MATERIAL FOR THE TASK:
■ ■ ■ ■

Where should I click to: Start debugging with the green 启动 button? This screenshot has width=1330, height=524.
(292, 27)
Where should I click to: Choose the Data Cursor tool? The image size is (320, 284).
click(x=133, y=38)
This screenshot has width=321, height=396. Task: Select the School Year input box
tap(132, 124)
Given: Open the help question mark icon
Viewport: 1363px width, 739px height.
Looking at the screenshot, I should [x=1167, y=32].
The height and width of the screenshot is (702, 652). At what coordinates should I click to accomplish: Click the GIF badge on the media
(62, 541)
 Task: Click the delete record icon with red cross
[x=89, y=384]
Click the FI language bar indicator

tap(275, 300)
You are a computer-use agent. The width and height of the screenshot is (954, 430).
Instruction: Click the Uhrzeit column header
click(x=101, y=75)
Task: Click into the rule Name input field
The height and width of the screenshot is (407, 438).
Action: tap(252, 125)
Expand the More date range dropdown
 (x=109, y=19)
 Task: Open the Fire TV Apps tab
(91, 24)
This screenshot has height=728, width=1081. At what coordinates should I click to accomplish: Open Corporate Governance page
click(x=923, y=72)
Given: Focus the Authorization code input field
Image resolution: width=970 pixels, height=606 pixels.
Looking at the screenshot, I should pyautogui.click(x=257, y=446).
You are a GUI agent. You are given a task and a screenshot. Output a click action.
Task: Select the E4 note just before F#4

■ ■ ■ ■

INSTRUCTIONS FOR THE TASK: Reproduce the data exactly. All of it is needed.

ANSWER TO THIS PROBLEM:
Where should I click to: Start debugging with the green 启动 button? This screenshot has width=1330, height=524.
(292, 27)
Where should I click to: Choose the Data Cursor tool? The image size is (320, 284).
click(x=133, y=38)
This screenshot has width=321, height=396. Task: Select the School Year input box
tap(132, 124)
Given: Open the help question mark icon
Viewport: 1363px width, 739px height.
Looking at the screenshot, I should [x=1167, y=32].
The height and width of the screenshot is (702, 652). At what coordinates should I click to accomplish: Click the GIF badge on the media
(62, 541)
 Task: Click the delete record icon with red cross
[x=89, y=384]
Click the FI language bar indicator

tap(275, 300)
You are a computer-use agent. The width and height of the screenshot is (954, 430).
Instruction: Click the Uhrzeit column header
click(x=101, y=75)
Task: Click into the rule Name input field
The height and width of the screenshot is (407, 438).
Action: tap(252, 125)
Expand the More date range dropdown
 (x=109, y=19)
 Task: Open the Fire TV Apps tab
(91, 24)
This screenshot has height=728, width=1081. At what coordinates should I click to accomplish: Open Corporate Governance page
click(x=923, y=72)
Given: Focus the Authorization code input field
Image resolution: width=970 pixels, height=606 pixels.
Looking at the screenshot, I should pyautogui.click(x=257, y=446).
You are a GUI agent. You are given a task and a screenshot. Output a click action.
Task: Select the E4 note just before F#4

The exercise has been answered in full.